**Görev yönergesi**
Aşağıdaki verilerde "coordinates" sözcüğünü içeren satırları sayın. Yalnızca sayıyı yazın.

++++ Gösterilen veriler ++++

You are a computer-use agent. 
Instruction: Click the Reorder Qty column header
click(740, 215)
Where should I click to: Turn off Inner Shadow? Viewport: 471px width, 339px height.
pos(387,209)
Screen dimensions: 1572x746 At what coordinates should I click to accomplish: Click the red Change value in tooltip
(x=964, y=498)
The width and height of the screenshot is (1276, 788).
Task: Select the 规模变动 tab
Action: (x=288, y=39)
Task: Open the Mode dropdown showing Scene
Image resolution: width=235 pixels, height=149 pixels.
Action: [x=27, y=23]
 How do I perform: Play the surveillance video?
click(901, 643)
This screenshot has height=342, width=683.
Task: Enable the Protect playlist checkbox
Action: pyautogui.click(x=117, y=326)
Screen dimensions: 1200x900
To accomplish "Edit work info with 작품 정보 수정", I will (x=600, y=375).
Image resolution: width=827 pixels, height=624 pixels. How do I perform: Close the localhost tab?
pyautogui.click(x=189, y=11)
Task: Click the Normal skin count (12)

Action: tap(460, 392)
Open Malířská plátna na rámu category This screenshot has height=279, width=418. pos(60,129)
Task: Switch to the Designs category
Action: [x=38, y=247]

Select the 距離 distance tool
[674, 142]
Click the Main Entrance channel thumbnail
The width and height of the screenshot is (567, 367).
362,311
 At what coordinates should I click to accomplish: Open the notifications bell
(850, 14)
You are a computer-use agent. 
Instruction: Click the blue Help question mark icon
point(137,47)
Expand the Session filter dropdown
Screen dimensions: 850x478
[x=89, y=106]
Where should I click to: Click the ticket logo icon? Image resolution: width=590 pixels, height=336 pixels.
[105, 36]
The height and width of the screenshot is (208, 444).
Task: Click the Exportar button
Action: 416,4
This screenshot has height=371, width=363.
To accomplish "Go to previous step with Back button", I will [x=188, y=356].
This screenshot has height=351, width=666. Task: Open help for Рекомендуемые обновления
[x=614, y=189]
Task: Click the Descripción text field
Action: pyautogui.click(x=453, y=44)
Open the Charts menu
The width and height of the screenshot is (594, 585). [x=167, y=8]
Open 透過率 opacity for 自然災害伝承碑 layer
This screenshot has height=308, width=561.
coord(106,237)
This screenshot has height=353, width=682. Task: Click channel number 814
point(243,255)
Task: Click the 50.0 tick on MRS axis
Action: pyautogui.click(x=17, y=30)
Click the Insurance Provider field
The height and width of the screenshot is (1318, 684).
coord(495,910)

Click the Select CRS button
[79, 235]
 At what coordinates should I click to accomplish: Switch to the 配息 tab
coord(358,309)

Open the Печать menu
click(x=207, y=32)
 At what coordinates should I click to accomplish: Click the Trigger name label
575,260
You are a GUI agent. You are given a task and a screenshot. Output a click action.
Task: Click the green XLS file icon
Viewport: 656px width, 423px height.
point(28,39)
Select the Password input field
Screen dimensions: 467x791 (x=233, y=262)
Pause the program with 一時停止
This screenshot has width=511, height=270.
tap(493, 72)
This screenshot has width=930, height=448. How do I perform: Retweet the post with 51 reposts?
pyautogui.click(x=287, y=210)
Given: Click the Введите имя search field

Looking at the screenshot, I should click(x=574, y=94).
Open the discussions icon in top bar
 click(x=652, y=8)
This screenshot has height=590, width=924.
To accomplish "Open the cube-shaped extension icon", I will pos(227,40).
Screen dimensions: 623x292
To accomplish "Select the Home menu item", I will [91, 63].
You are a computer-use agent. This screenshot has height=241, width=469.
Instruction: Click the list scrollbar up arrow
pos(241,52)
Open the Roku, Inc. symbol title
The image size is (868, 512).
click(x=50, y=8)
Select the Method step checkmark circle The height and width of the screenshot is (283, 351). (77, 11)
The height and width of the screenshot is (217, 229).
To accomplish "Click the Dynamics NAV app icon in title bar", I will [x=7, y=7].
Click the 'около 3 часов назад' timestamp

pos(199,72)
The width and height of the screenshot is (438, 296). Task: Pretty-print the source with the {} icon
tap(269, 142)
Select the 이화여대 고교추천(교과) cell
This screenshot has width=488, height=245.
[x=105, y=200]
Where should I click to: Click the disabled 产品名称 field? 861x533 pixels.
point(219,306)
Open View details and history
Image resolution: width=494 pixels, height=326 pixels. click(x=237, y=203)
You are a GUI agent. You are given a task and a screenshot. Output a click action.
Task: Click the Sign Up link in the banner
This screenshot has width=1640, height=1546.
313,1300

++++

**Görevin çıktısı**
4